Cost of Fuel an Additional Stressor for Farmers and Ranchers

Increased fuel prices for farmers and ranchers come at a time when all other inputs are higher, impacting their bottom line. Micheal Clements shares more on what they can do to help manage the issue.

Clements: USDA estimates show that the cost of fuel, lube and electricity is expected to increase 34 percent in 2022 compared to 2021. American Farm Bureau Federation economist Shelby Myers says farmers are feeling the pinch.

Myers: They’ve been facing these price increases all throughout the spring and they’ve been working to get what could be one of the most important crop years planted. And for growers, they’ve expressed a lot of concerns about availability and delivery of the diesel fuel for when they needed it most, especially as we face some of these delayed planting times. So, that window to plant crops this year was smaller than usual, so it meant that fuel delivery had to be timely, but that also meant it came at a cost.

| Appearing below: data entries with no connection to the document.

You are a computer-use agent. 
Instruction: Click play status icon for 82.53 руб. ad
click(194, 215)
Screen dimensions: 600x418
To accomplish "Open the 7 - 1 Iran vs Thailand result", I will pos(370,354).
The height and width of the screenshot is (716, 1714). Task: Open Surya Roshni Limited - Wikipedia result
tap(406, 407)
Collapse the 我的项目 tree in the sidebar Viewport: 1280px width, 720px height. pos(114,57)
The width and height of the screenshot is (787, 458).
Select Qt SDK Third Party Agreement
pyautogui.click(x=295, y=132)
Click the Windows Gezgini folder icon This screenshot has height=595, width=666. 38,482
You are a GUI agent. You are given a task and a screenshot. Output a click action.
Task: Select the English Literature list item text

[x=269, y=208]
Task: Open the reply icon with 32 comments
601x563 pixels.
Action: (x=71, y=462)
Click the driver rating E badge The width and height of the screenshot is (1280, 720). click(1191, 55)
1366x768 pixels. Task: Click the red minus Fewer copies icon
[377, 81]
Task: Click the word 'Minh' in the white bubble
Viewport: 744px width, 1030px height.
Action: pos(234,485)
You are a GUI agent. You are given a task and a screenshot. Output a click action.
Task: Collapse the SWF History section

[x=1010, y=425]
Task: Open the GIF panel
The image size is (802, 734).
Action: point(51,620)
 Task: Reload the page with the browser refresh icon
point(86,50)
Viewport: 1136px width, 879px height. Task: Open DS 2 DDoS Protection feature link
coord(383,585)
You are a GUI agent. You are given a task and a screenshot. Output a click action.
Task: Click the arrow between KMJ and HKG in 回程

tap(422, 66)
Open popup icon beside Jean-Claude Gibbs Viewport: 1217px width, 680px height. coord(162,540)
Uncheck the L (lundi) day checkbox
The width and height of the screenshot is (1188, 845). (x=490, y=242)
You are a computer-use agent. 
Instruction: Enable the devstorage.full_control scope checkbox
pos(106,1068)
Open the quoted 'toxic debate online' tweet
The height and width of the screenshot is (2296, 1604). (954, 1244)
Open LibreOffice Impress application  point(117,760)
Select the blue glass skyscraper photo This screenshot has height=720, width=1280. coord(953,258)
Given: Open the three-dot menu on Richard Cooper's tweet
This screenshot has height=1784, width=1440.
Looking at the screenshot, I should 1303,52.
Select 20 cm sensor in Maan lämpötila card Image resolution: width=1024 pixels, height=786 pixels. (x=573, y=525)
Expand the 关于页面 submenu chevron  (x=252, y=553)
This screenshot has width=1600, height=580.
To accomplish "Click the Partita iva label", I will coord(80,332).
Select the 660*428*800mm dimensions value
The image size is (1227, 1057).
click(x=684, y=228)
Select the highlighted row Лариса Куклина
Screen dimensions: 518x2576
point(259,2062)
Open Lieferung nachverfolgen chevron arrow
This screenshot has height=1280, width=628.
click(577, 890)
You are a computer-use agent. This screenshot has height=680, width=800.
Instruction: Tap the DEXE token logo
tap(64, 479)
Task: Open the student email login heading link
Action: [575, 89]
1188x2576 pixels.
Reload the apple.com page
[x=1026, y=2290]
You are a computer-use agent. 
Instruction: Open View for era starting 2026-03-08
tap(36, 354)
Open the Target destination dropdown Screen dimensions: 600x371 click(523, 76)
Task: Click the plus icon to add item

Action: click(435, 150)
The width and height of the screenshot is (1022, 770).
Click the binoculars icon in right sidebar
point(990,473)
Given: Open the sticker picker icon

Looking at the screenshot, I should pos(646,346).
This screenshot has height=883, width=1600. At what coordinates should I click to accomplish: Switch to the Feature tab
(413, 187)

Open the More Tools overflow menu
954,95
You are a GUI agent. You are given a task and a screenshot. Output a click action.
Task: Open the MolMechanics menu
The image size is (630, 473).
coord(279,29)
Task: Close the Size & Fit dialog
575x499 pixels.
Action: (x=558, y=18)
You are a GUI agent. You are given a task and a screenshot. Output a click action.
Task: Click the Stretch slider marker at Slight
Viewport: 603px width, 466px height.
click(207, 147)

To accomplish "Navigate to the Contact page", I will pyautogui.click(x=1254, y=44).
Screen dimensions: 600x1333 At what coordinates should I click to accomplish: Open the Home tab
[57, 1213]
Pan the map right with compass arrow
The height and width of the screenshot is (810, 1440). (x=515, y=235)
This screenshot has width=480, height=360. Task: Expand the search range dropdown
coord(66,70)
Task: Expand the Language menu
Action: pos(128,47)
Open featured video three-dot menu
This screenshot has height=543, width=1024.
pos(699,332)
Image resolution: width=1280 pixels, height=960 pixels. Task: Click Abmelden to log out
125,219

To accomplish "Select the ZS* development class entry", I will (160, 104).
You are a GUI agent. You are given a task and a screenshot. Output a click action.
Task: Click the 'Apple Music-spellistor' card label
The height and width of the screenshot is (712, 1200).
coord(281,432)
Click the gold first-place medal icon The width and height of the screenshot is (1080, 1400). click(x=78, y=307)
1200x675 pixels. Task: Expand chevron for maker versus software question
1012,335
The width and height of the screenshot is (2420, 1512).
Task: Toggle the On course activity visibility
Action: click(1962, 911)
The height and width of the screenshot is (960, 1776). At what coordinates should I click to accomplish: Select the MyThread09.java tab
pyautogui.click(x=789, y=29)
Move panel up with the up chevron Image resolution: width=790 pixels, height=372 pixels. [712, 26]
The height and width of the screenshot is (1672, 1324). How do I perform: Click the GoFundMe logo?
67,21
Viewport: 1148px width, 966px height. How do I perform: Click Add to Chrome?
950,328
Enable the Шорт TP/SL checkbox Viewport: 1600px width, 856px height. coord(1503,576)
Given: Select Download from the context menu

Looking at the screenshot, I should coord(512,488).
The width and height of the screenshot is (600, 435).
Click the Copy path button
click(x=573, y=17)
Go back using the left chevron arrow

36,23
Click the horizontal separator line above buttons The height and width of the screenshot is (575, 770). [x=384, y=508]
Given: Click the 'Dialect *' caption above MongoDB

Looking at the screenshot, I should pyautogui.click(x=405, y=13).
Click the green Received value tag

Clements: US fuel supplies have traditionally declined in the spring and summer with increased demand, but Myers says there are additional factors this year.

Myers: What’s making this even more difficult is that the US does not have the same amount of additional supply being produced or even coming into the country that would supplement this increased demand. And so, we continue to see evidence where the US economy is trying to play catch up, all those production slowdowns and interruptions that were created by COVID-19, and we’ve added in additional hurdles like Russia’s invasion into Ukraine, it’s really impeded the ability for the supply chain to catch up with demand.

Clements: Should price increases continue, she urges farmers to consider what options they may have to seek relief.

Myers: It’s really about managing the risk to the price increases and that uncertainty of price increases and finding ways to reduce cost creatively. There are crop insurance products that are available that can help insure against input prices for farmers that would include diesel and fertilizer, but it’s really limited to a few states and only corn, soybeans, rice and wheat. But it’s also a really good opportunity to have conversations with local fuel retailers for the opportunity to price hedge and utilize on-farm fuel storage.